For example, Proposed Advertising Rule 206(4)-1(a)(1) prohibits omitting “a material fact necessary in order to make the statement made, in the light of the circumstances under which it was made, not misleading.” This kind of prohibition seems duplicative when assessed in the context of the existing anti-fraud provisions of the Advisers Act contained in Section 206 and the rules thereunder. Sections 206(1) and (2) of the Advisers Act prohibit investment advisers from “employ[ing] any device, scheme, or artifice to defraud any client or prospective client” and “engag[ing] in any transaction, practice, or course of business which operates as a fraud or deceit upon any client or prospective client.” In addition, Section 206(4) of the Advisers Act, under which the Advertising Rule and several other rules have been promulgated, prohibits investment advisers from “engag[ing] in any act, practice, or course of business which is fraudulent, deceptive, or manipulative.” Moreover, we believe the Commission, by adding “in the light of the circumstances under which it was made,” would subject investment advisers’ determinations to be second guessed with the benefit of hindsight.
The portions of the Proposed Advertising Rule that are not covered by Section 206 of the Advisers Act and Rule 206(4)-1 would, we believe, expand the regulatory burden on investment advisers without a corresponding benefit to investors. For example, section (a)(2) of the Proposed Advertising Rule requires material claims or statements to be substantiated. It is unclear how the materiality standard would apply to the numerous claims and statements made by investment advisers when advertising to prospective clients. How, for example, does an investment adviser substantiate its views on the market, testimonials and endorsements? These expressions of opinion are uniquely difficult to substantiate. The extent of substantiation required to meet the Proposed Advertising Rule is also unclear. This provision could apply to an investment adviser’s market views or economic outlook, such as how the adviser expects the markets to react, and would be burdensome and difficult for the adviser to substantiate if those views are not realized.

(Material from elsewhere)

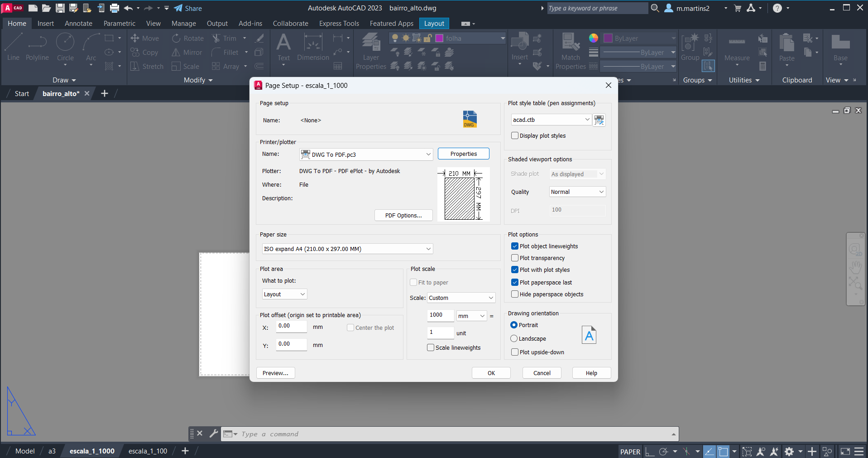This screenshot has width=868, height=458.
Task: Click the Autodesk App Store cart icon
Action: coord(738,8)
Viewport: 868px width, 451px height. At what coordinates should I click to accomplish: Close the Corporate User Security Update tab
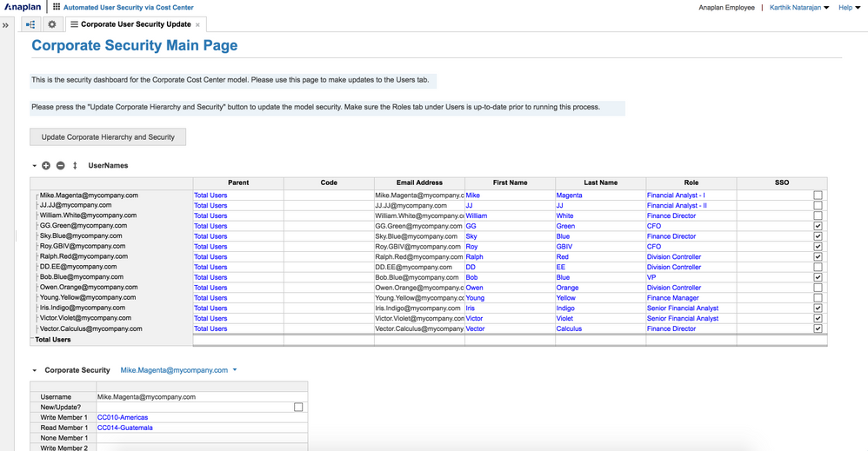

Many SEC staff no-action letters over several decades have become important guideposts for investment advisers with respect to preparing and distributing advertisements. This effective guidance related to Rule 206(4)-1 would be lost if, per the Proposed Advertising Rule, many SEC staff no-action letters issued with respect to Rule 206(4)-1 are withdrawn. For example, Clover Capital Mgmt., Inc. (October 28, 1986), Stalker Advisory Services (January 18, 1994), F. Eberstadt & Co., Inc. (July 2, 1978), TCW Group (November 7, 2008), and Franklin Management, Inc. (December 10, 1998), have in the Committees’ experience established industry standards and shaped client expectations. These letters provide detailed guidance on numerous topics beyond the set of generalized prohibitions in the Proposed Advertising Rule. For example, the Clover Capital Mgmt. Inc. letter provides very detailed rules for using portfolio model results in advertising, most of which are not carried into Proposed Advertising Rule sections (a)(3) [misleading implications] and (a)(6) [fair and balanced performance results]. Losing this guidance will make compliance burdensome and uncertain and potentially confuse clients.
Finally, the Proposed Advertising Rule incorporates specific prohibitions and language from FINRA rule 2210. Proposed sections (a)(5) and (a)(6) take the “fair and balanced” language from FINRA rule 2210, and sections (a)(2) and (a)(4) are taken entirely from FINRA rule 2210. Our concern is that FINRA’s rules regulating broker-dealers were drafted to operate within a different regulatory regime than the Advisers Act. Investment advisers must operate under fiduciary duties imposed under the Advisers Act (and, often, state laws) that are different from those imposed on broker-dealers. Furthermore, FINRA publishes interpretations and guidance with respect to its rules (including rule 2210), which may differ from the Commission’s interpretations and guidance with respect to Rule 206(4)-1 and other provisions of the Advisers Act. If the Proposed Advertising Rule contains provisions explicitly modeled after FINRA rule 2210, interpretive queries would become a recurring issue and ongoing compliance burden for investment advisers (e.g., what is “fair and balanced” in the context of Proposed Advertising Rule 206(4)-1(a)(5) when that term is taken from FINRA rule 2210(d)(1)(A)).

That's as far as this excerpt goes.